Just like in their business counterparts, the higher need in governments for service delivery due to the pandemic has loosened up the purse strings of budgets for funding priority projects to meet spikes in demand.
Coleman says the funding for these priority projects have come from a mixture of sources, and it varies according to the different levels of government. Funds may come from the general IT budget, and all states have rainy day funds, according to Coleman.
"But there's been a lot of special funding allocated for the pandemic response in general," she said, via Congressional action designed to help COVID-19 relief.
States have put it to good use. The NASCIO report estimates that about half of the states are now using a chatbot on their unemployment web sites.

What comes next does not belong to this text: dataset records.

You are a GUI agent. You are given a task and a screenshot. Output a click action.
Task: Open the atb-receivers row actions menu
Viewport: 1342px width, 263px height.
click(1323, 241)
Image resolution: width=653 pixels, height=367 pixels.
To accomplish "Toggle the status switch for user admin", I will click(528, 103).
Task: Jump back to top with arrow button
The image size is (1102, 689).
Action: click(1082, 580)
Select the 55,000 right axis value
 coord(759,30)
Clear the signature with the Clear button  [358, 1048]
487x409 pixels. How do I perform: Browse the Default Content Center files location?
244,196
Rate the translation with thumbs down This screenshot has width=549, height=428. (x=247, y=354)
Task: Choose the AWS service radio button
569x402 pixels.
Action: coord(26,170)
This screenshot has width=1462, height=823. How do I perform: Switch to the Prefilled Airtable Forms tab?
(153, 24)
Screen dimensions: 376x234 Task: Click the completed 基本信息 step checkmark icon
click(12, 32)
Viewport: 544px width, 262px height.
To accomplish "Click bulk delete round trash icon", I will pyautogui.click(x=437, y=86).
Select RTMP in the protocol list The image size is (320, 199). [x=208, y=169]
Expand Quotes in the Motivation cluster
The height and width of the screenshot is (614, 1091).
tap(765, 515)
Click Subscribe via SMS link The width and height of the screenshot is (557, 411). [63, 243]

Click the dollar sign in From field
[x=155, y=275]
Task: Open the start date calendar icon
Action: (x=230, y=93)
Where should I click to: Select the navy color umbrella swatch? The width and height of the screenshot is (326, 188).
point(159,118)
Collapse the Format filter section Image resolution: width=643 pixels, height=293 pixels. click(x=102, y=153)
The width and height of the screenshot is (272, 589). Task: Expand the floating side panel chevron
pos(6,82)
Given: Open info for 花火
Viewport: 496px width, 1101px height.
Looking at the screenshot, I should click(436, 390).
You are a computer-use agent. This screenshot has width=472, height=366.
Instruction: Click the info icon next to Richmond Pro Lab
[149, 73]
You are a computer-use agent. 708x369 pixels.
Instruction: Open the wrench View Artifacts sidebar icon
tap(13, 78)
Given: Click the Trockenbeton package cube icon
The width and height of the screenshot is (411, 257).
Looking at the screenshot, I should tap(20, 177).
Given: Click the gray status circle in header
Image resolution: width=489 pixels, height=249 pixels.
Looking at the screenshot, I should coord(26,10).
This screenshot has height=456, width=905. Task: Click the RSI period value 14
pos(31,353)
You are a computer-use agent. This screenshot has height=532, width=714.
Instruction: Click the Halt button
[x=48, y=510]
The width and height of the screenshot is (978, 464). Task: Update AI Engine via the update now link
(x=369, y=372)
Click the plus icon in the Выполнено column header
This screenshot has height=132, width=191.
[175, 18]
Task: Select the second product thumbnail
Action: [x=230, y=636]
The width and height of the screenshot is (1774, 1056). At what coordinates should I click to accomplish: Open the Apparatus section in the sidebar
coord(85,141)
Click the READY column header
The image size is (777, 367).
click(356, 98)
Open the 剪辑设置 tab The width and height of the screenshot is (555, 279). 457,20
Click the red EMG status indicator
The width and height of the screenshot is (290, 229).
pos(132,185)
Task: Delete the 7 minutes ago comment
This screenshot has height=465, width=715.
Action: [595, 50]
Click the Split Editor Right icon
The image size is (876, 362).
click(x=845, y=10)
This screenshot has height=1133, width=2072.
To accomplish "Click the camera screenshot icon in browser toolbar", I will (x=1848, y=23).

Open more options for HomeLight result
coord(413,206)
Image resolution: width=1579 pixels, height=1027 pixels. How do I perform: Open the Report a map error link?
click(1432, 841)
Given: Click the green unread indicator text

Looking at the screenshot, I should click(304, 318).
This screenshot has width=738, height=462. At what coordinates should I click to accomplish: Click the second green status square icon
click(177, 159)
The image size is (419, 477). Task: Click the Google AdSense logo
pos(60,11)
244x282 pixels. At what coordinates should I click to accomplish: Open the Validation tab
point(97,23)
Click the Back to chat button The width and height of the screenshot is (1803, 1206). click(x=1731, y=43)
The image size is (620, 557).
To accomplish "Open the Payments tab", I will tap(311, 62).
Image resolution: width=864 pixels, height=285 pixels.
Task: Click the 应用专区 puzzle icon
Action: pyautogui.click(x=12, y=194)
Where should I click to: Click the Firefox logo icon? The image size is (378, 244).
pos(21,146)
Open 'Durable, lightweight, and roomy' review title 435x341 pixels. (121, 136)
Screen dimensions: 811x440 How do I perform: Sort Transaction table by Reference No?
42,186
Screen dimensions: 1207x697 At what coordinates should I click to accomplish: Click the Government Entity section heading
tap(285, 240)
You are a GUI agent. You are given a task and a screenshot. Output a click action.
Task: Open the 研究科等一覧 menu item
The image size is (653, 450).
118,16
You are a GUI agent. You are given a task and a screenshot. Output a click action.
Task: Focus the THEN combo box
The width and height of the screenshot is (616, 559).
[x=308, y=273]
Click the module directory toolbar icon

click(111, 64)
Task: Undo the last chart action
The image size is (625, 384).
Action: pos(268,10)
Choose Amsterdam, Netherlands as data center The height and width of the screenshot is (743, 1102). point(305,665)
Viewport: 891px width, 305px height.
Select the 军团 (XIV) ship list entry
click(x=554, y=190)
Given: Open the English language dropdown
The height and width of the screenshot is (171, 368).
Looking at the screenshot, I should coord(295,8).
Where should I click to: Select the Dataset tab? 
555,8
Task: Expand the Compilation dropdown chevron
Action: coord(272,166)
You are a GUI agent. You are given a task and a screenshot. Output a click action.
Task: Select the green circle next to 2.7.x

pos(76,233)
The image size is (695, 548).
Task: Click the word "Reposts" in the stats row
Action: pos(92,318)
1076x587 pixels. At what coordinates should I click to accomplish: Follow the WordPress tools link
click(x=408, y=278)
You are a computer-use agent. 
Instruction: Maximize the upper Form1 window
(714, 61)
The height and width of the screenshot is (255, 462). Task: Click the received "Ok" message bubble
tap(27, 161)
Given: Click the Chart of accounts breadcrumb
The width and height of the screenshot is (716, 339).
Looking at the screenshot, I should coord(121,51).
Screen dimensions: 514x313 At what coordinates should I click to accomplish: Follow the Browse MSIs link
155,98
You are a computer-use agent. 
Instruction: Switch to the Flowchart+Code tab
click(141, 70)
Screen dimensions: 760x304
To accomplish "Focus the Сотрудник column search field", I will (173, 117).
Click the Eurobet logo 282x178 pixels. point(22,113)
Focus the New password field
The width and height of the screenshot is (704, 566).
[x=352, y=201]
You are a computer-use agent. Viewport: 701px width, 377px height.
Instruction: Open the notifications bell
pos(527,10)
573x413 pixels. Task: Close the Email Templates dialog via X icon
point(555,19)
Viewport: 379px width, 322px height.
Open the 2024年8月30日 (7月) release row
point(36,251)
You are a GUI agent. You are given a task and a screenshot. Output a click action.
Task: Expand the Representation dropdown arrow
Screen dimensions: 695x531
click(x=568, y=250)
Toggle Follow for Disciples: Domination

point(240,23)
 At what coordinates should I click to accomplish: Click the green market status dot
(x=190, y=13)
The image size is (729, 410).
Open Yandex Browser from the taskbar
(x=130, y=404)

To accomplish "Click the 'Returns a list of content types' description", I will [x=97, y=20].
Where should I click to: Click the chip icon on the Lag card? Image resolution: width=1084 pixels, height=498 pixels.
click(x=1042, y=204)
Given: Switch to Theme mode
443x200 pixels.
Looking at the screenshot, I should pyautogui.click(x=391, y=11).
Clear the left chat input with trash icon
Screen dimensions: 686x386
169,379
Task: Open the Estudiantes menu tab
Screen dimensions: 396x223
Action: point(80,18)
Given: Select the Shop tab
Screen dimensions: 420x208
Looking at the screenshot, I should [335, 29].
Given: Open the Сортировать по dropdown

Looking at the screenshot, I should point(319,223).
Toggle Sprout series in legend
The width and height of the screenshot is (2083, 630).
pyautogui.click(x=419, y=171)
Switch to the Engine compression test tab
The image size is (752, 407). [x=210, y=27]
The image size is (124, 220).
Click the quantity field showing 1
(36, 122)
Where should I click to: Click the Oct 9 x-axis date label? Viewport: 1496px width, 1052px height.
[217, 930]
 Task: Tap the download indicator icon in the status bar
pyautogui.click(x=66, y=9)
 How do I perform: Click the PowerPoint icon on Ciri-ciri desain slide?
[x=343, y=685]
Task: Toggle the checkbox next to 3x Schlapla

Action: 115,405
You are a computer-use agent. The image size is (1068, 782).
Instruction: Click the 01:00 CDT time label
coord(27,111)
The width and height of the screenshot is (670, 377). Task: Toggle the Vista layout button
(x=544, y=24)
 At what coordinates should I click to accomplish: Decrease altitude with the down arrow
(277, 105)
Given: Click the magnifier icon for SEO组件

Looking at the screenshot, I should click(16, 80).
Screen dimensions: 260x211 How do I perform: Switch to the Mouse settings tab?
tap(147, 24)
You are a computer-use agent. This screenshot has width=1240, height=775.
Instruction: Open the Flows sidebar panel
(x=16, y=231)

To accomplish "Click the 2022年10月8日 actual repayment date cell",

"Staff at state unemployment offices found themselves spending much of their day answering questions instead of processing or adjudicating claims," NASCIO said in the report. "Scaling up staff at call centers was necessary, and then many turned to chatbots to answer frequently asked questions."
That was the case for the Texas Workforce Commission, which received 98,000 online claims in a single day on April 2, 2020. The commission scaled up call center employees and hours and also added "Larry the Chatbot" to the commission's website to assist with the online traffic. The commission said that it took just four days to get Larry up and running with help from AWS and Accenture, according to the NASCIO report.
The Texas use case is one of many for states that were driven by the need to respond in the pandemic.
Beyond unemployment use cases, states have found many other ways to use chatbots to help with spikes in demand during the pandemic: for instance, answering health-related COVID-19 questions, and helping small businesses with COVID-19 related loans and grants.
Expect the use cases to keep coming, even if we eventually overcome this coronavirus pandemic.
"All the states we talked with said they believe the use of chatbots on state government websites will continue long after the pandemic," the NASCIO report said.